Every time you conduct a search, click on a link, or view a document, you leave a trail. By aggregating millions of these clickstream trails, it’s possible to generate a map of collective behavior — a usage map of science.
A new article by Johan Bollen and others at the Los Alamos National Lab, “Clickstream Data Yields High-Resolution Maps of Science,” was published on March 11 in PLoS ONE.
Aggregating link resolver logs from all 23 campus of California State University, the University of Texas (9 campuses and 6 health institutions) plus usage logs from ISI’s Web of Science and Elsevier’s Scopus, the researchers created a massive dataset — nearly 350 million individual user interactions covering nearly 100 thousand serials including journals, magazines, and newspapers.
Their goals was to create a map of the relationships among journals. While the mapping of journal relationships using citations is several decades old, using clickstream data makes this article novel. The authors write,
the immediacy of log datasets offers the possibility to study the dynamics of scholarship in real-time, not with a multi-year delay, as is currently the case with citation data.
Not only can usage data create a more current map of science, most usage never transpires into a citation, making a usage map a more complete picture of activity. Or put another way, analyzing citation behavior misses a much broader population of readers beyond active researchers, such as undergraduates and practitioners.
From the transaction data, Bollen and others created a clickstream model of journal relationships. In simple language, two journals (A and B) are related if you started at an article in A and clicked through a link to an article in journal B. Creating the journal matrix and the rules to plot the data is technical and involve several data-intensive steps. Those interested in the process can read their methodology.
The result is a map where the nodes (circles) are journals, their relative size and position indicate their centrality among other journals, and the edges (lines) between them indicate strong relationships.
To understand the map, the authors use a metaphor: the inner “hub” is a tight cluster of social sciences and humanities journals; the “outer rim” consists of clusters of journals in the natural sciences; and “spokes” connect the hub to the rim.

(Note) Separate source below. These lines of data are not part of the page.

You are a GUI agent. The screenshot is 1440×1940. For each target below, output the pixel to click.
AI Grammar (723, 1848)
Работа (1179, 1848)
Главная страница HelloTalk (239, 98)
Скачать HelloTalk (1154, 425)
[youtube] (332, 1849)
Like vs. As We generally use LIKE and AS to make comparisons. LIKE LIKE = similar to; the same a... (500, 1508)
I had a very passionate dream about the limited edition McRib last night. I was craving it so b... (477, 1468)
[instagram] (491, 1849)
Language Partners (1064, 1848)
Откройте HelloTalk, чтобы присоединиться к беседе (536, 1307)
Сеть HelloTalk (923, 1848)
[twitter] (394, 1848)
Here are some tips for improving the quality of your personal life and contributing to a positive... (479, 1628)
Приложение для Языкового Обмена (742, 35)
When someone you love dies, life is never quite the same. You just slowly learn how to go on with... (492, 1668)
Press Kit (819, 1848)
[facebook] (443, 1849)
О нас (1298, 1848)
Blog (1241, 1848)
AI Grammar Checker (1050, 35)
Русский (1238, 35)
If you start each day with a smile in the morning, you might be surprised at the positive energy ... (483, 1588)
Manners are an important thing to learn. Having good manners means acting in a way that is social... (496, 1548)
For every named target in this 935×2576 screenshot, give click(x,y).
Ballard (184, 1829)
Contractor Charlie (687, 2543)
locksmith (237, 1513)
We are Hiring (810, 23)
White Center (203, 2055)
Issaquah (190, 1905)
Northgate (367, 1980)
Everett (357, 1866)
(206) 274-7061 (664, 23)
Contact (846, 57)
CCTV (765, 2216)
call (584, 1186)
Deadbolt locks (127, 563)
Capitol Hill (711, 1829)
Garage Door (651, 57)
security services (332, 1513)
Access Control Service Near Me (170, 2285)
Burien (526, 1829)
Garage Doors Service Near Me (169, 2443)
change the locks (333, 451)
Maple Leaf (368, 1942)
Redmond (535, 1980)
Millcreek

The location of the social sciences and humanities in the center of the map is a surprising finding, to say the least. Citation databases tend to marginalize these fields. Yet we need to remind ourselves that we are not looking at the citation behavior of a select group of published authors, but the collective action of users, in which students outnumber faculty by 10 to 1.
The authors discuss some of the limitations of their study, including the fact that each online product in their aggregate database may be expressing a unique interface effect, thereby affecting patterns of clickstreams. Secondly, they do not make a distinction between the many ways users move between one article an the next (from citation links, search results, recommendations, etc.). That said, we should consider this article to be one of exploration, rather than hypothesis testing.
Commenting on the paper in the journal Nature, Carl Bergstrom created a nice analogy on what a usage map adds to our understanding of science,
Usage data tell us where the net was cast; citation data tell us where the fish were caught. If you want to understand the human enterprise of fishing, you had better know about both.